Although our proposed analysis approaches were to evaluate the relative probe set algorithm performance within individual datasets, it was interesting to note that the fraction of replicate RPS for DEGs in the diabetes dataset was smaller than those in the other two datasets. This difference was also observed between unfiltered (data not shown) and one "present call" filtered GeneLogic dilution dataset, in which fractions of replicate RPSs for DEGs in the one "present call" filtered data were 5–11% higher than those obtained from data without filtering. These differences could be due to the different nature of RPSs on the different GeneChips or differing data quality.

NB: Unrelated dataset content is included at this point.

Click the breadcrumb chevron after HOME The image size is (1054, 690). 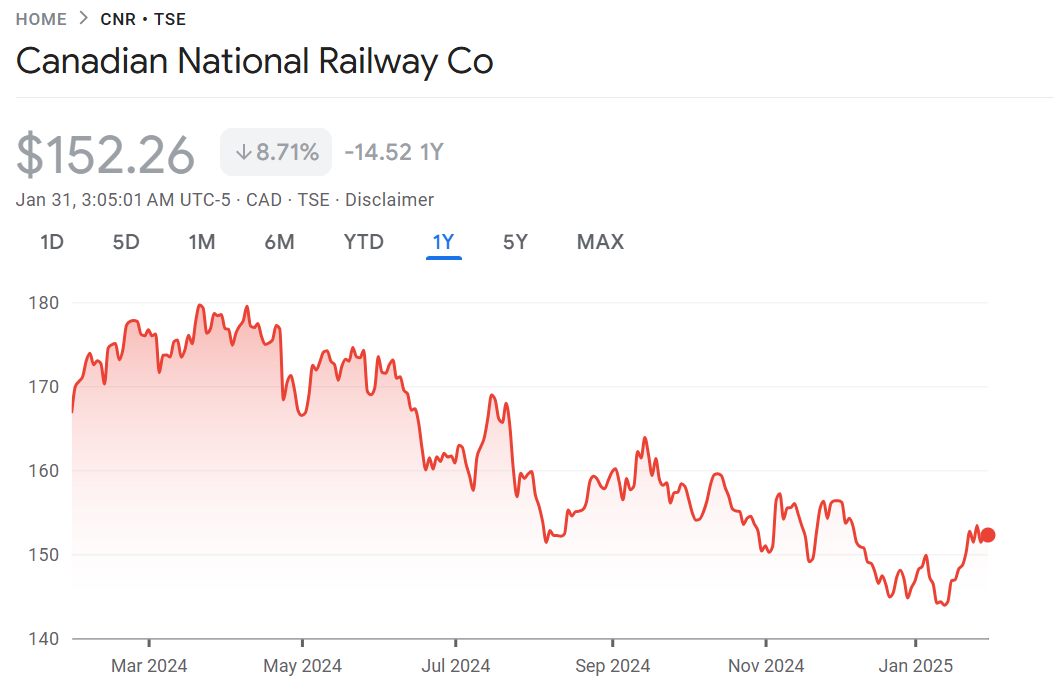pyautogui.click(x=84, y=19)
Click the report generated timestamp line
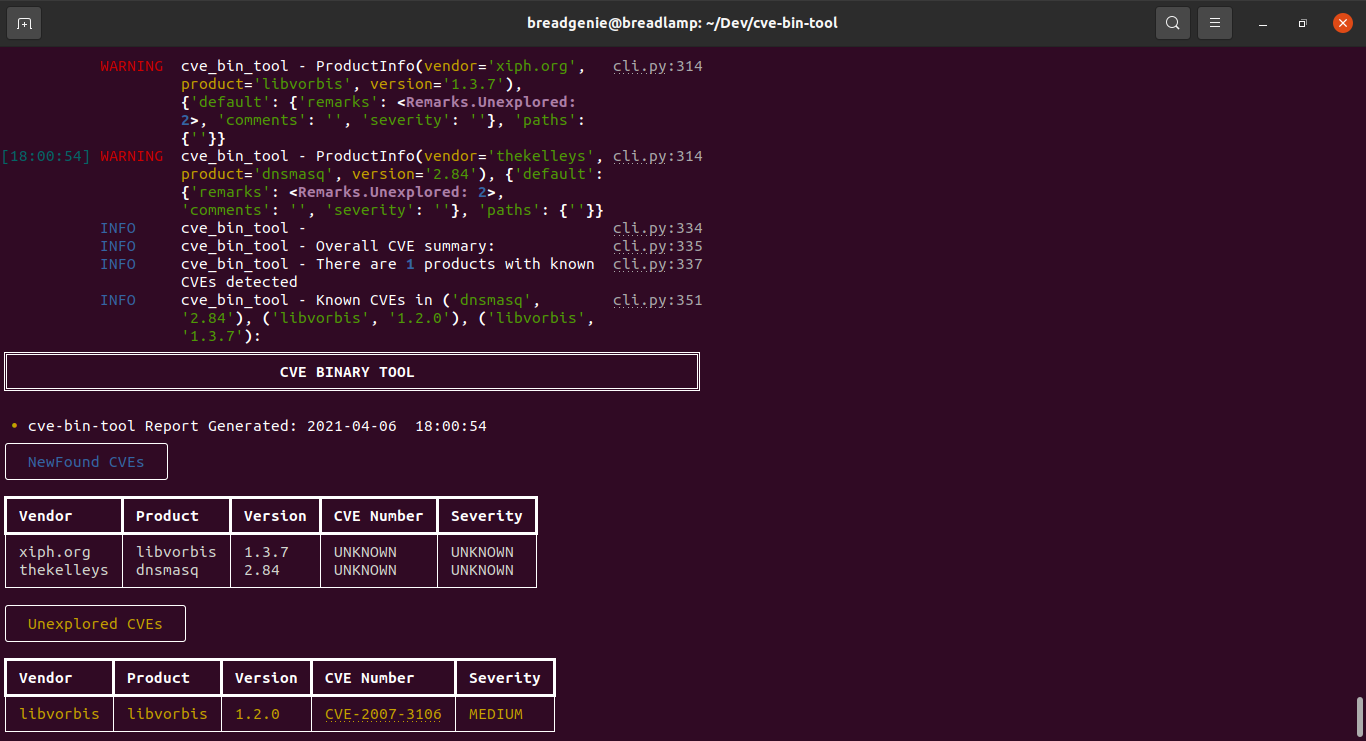1366x741 pixels. pyautogui.click(x=256, y=425)
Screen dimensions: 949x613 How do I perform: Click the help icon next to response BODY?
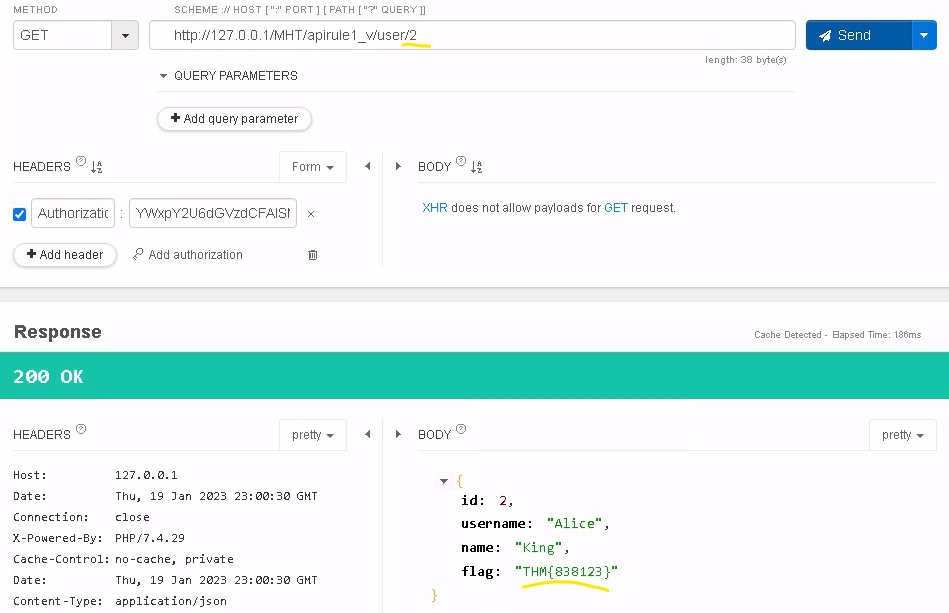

It is noteworthy that varying conclusions for probe set algorithm performance were drawn by using different datasets. Irizarry *et al*. [12] found that *RMA* performed best among a few probe set algorithms tested, when using the GeneLogic dilution dataset. On the other hand, using the wholly defined control datasets no best single method was found by Choe *et al*. [14], who instead suggested a best-route combinations of analysis options from *MAS5.0*, *RMA*, *dChip*, and an additional loess normalization at the probe set level. Results from the diabetes dataset used in this study, when used for the evaluation of probe set algorithm performance, indicated that probe set algorithms using both PM and MM probe sets for expression summary gave better results than those methods using only PM for expression summary, such as *RMA*. Overall these results suggest that individual probe set algorithms may have experiment-specific performance. Moreover, the strong correlation between the results from previous probe set algorithm assessments and those from this study demonstrate that our proposed novel approaches based on RPS analysis are not dependent upon individual probe set algorithm performance, and are thus very likely to be reliable and reproducible.